In the video’s early stages came the marvellous line: “Falling down stairs doesn’t only happen in the movies”. This statement was astonishingly prophetic. Just moments later, the female actor on the screen took an agonising tumble down some steps in a manner which can only be described as ‘akin to when Helen Daniels fractured her hip by tripping over some loose carpet and falling down the stairs in Neighbours in 1996’. The guffaws in the room were stifled, however, when the narrator continued and informed us that “this lady’s fall ended fatally when her head’s impact on a step led to a brain haemorrhage”. Frika. I will never descend a flight of stairs in the same way again. And nor should you, if you’ve any sense about you.
A window will never be opened in the same way either: “This man fell to the ground after leaning too far while opening a jammed window on the third storey of his building.” Other things I learnt include the following: never use a swivel chair as a stool; never attempt to floss with a live electronic cable; don’t try to staple your eyelid to your chin. Clearly, public sector offices are very dangerous places, but nobody warned me of this fact. If I’d wanted an element of risk in my life I would’ve gone for a job as an extreme/'Xtreme'/'Xtrm' sports instructor (and then hated myself for eternity). I may have to move jobs. People moving jobs doesn’t only happen in the movies.
5 Comments:
How does one go about getting a job writing these things? It'd be a right laugh. I love the movies line. What other everyday occurrences can be glammed up with that technique?

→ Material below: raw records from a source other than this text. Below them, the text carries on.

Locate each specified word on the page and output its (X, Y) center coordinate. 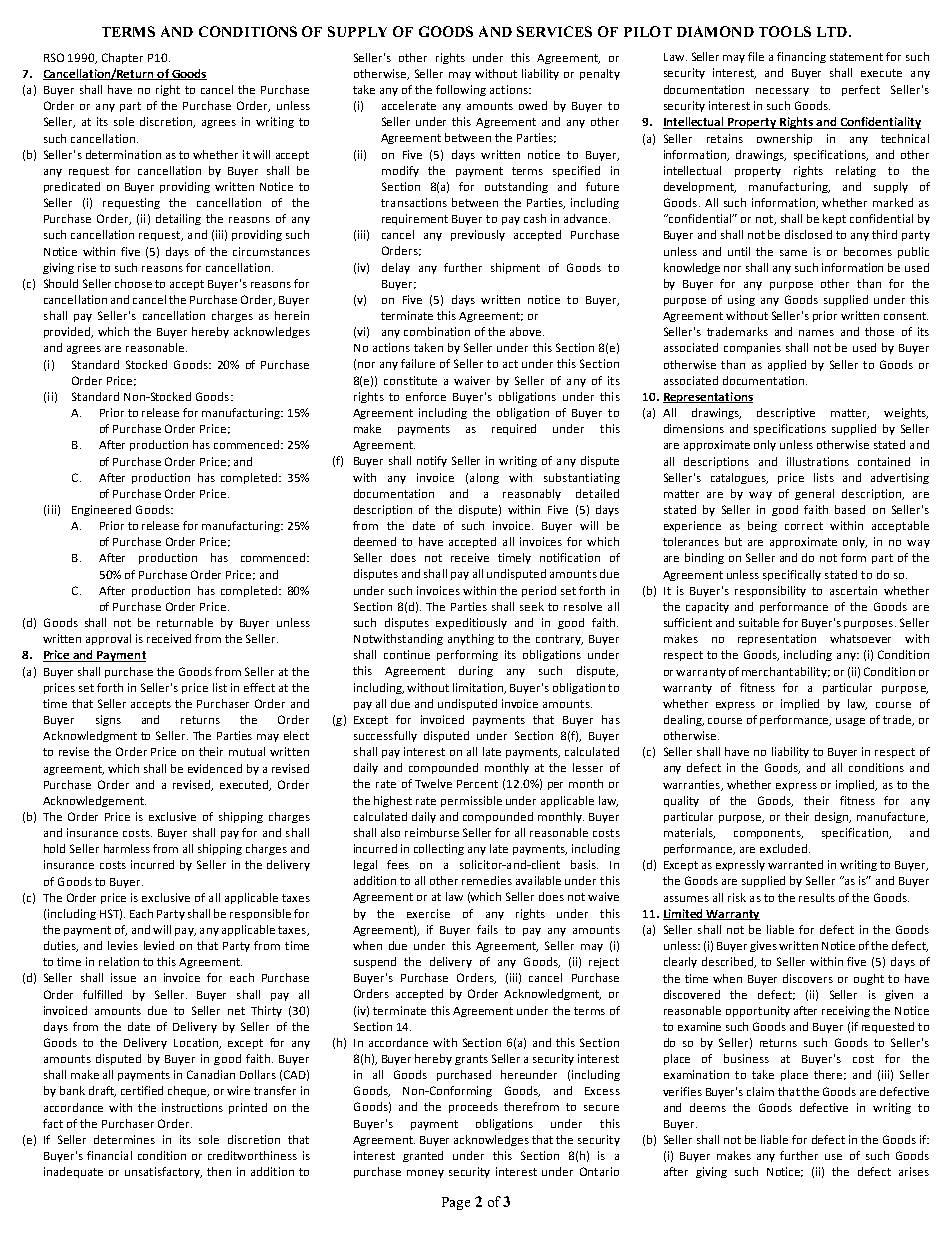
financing (801, 57)
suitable (759, 622)
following (461, 90)
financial (109, 1155)
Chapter (122, 58)
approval (108, 639)
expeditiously (471, 623)
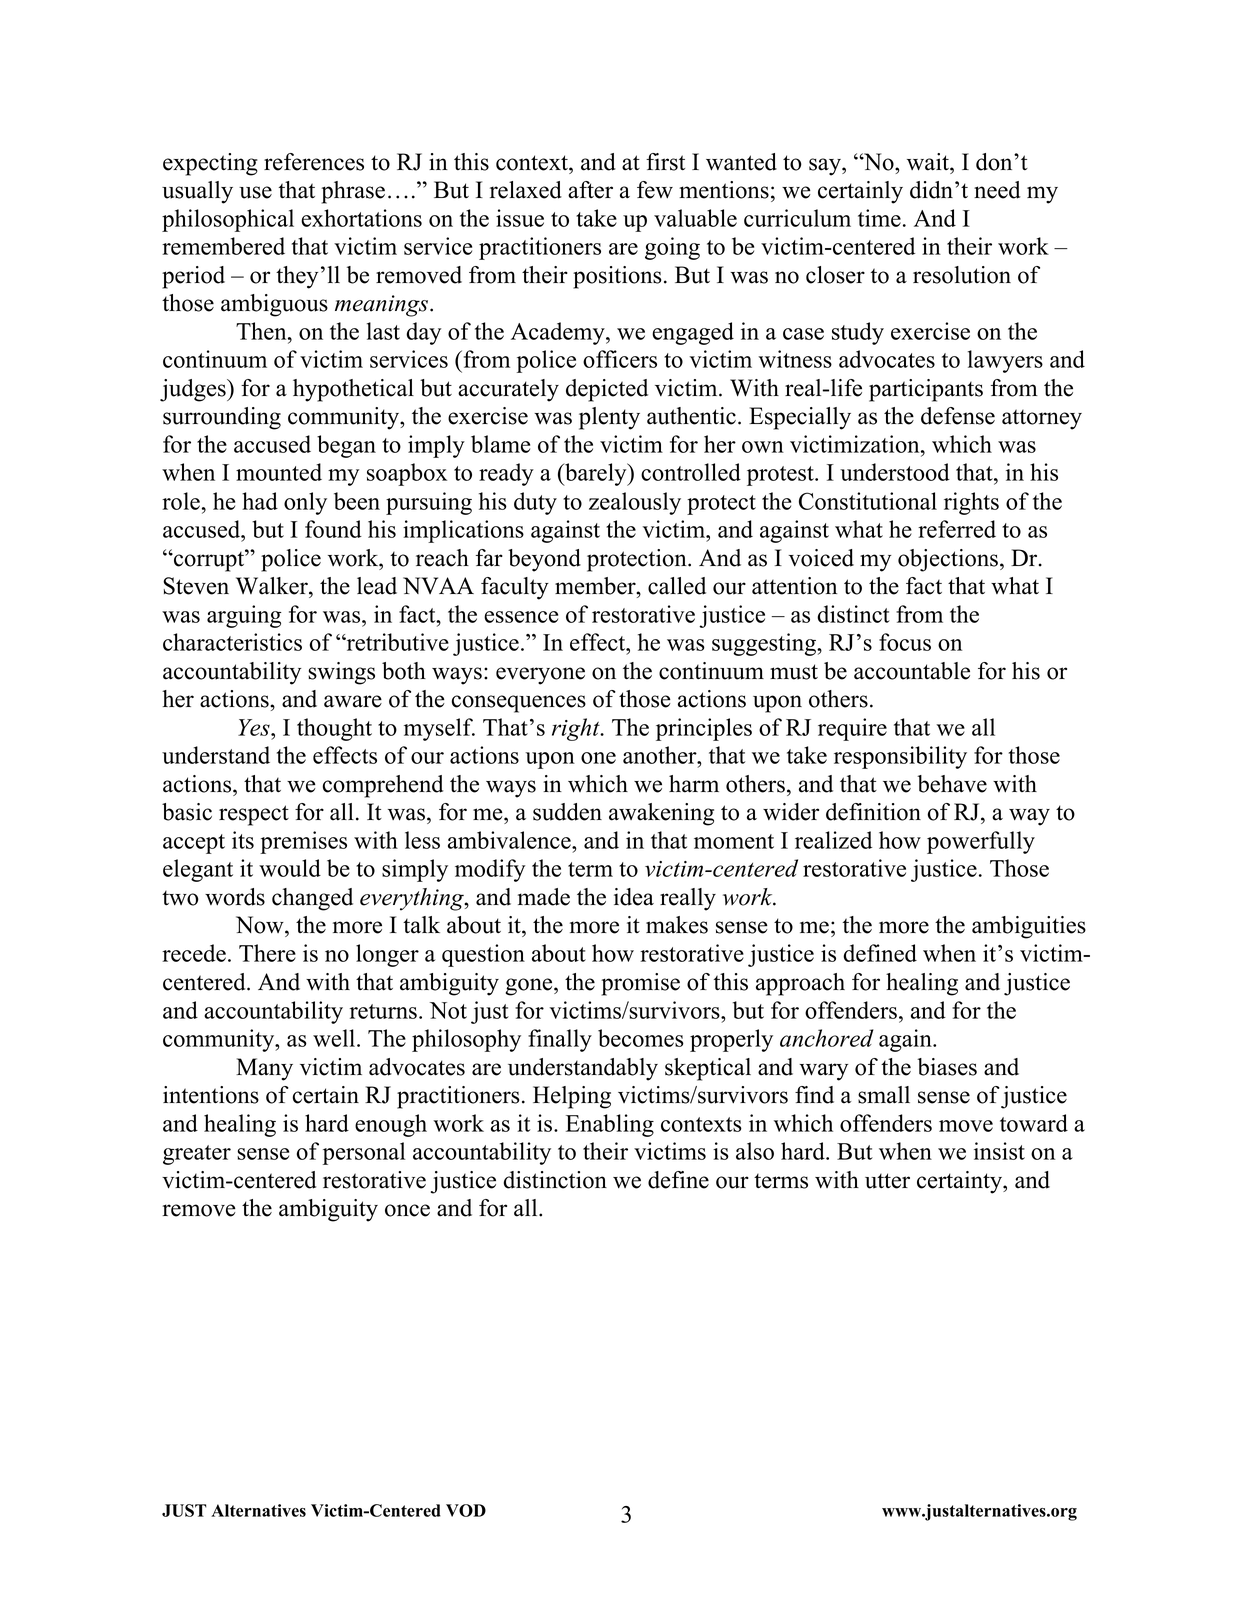 The image size is (1254, 1623). What do you see at coordinates (466, 1510) in the screenshot?
I see `VOD` at bounding box center [466, 1510].
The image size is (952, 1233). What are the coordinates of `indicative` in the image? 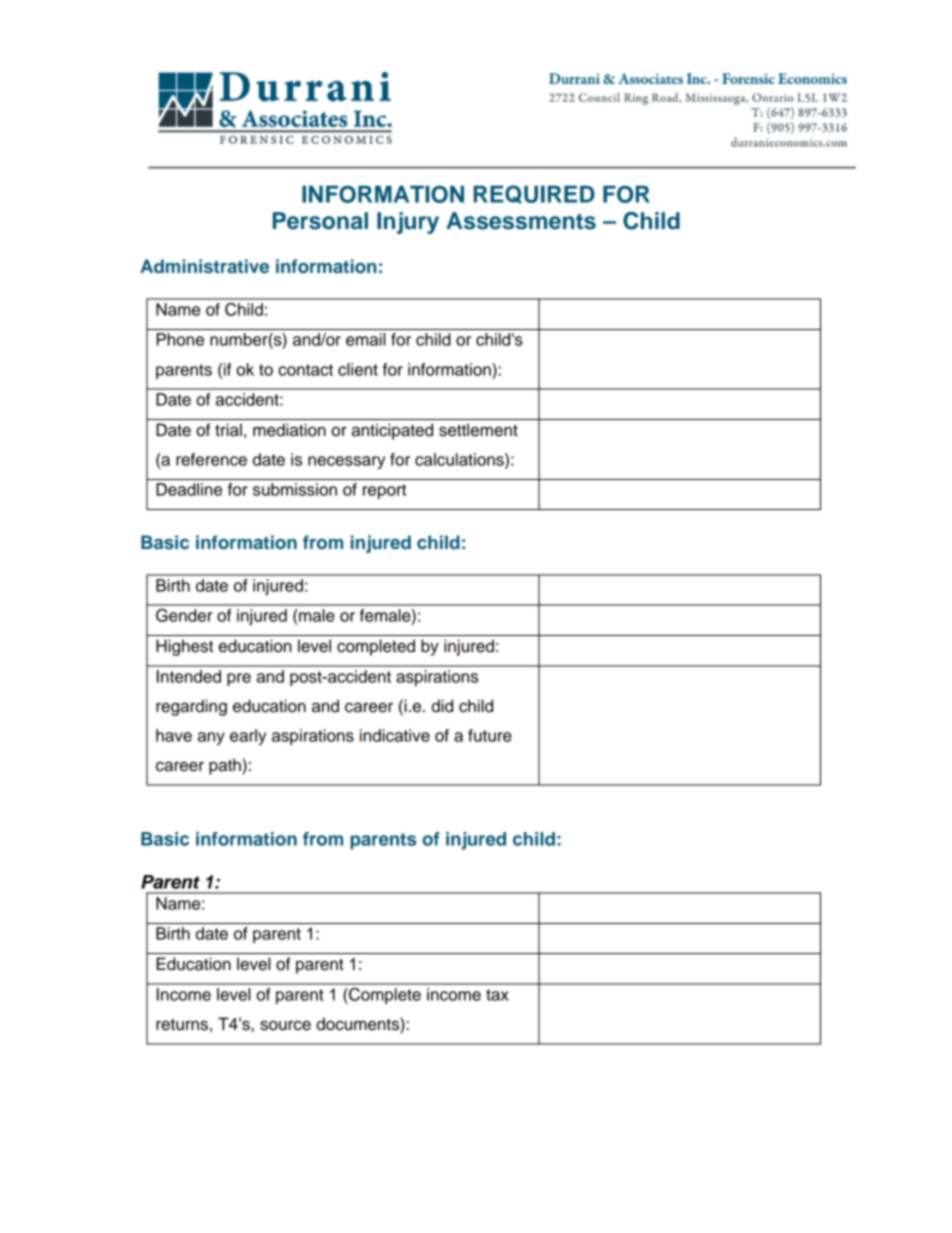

"People eating yoghurt doesn't only happen inthe movies."
Changing underpants doesn't only happen in the movies.
You know, just the other day I had to go on a training cause that sounds just like this one, the theme was "scientific integrity". I was shown a video of an American lying (presumably health and safety legislation prevents us from being exposed to any real-life lies) and then I had to join a discussion group on whether or not I thought it was wrong. My only contribution to the discussion was the word "yeah".
It was almost as bad as when I started - I was shown a video of a child licking some shoes that had been contaminated with a radioactive substance. Apparently that's wrong too. Though personally I think that if you've managed to bring up a child that frequently licks soiled shoes it's really better off out of the gene-pool.
I'm with you. Let the kids lick away; that's what I say. They have it too easy these days. And being met by the end of a shoe never did me any ruddy harm.
I literally ate shit when I was younger and it never did me any harm.